Ruhn vaulted down the stairs behind Lidia. And when he caught up to her, he clicked the safety off his gun.
Lidia heard that click and halted. Turned to him—slow, disbelieving. She didn’t glance at the gun. She already knew it was there. Her eyes were on his. Unreadable, cold. The eyes of the Hind.
Ruhn rasped, “I can’t let you get yourself killed.”
“I will never forgive you for this,” she said, voice like ice itself. “Never.”
“I know,” Ruhn said. And fired.
One shot, right to her thigh.
She shouted in pain as she crumpled, the bullet passing through the wound and ricocheting off the stairs behind her, the thunder of the gun and her scream spinning into a chorus that shredded his soul. A chorus that, thankfully, was muffled by the chaos unfolding levels above.

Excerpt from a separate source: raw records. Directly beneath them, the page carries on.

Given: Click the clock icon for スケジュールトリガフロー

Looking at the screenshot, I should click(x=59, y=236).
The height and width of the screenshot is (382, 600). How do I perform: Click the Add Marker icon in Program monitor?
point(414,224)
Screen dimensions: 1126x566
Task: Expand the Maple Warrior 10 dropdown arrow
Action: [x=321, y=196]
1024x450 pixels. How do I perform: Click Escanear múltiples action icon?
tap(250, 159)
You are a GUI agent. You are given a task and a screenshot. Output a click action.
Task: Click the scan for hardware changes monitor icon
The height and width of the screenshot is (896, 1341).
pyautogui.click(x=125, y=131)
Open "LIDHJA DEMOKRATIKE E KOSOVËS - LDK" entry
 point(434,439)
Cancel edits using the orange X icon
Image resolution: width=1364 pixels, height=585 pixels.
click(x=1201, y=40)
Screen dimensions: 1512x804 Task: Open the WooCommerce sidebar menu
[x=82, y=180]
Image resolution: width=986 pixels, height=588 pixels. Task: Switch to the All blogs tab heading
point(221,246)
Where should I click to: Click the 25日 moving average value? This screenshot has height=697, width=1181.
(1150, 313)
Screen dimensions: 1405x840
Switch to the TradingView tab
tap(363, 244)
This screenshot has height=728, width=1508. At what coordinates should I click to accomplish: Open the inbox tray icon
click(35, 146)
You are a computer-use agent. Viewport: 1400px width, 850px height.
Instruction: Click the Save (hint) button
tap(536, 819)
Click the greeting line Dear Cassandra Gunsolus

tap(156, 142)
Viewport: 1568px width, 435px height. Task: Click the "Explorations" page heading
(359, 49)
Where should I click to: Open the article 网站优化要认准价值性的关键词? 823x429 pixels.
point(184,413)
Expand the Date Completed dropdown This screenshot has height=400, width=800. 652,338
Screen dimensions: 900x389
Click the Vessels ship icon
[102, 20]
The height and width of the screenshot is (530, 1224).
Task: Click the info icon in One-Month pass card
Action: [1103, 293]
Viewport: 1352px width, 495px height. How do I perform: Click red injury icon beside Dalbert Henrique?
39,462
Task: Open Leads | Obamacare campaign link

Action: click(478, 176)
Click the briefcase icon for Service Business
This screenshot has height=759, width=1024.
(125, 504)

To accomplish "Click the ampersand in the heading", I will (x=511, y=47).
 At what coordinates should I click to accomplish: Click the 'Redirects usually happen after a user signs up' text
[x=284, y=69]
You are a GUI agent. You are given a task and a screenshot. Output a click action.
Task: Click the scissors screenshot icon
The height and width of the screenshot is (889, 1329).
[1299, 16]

She pressed her palm to the open wound, which he’d inflicted far from any dangerous artery, and her eyes blazed with pure, flaming rage. “I will kill you—”
She reached for the gun at her other thigh, as if she really would blast his face off.
Ruhn bolted down the stairs before she could take aim. Holstering his own gun, he raced onward, leaving her to bleed behind him.
* * *
The waterways of the Eternal City were old, and strange, and unfriendly.
Tharion hated them. Especially with the amplified power in his veins, freed from its bonds. His body and soul recognized the very essence of his surroundings. They did not like what they encountered.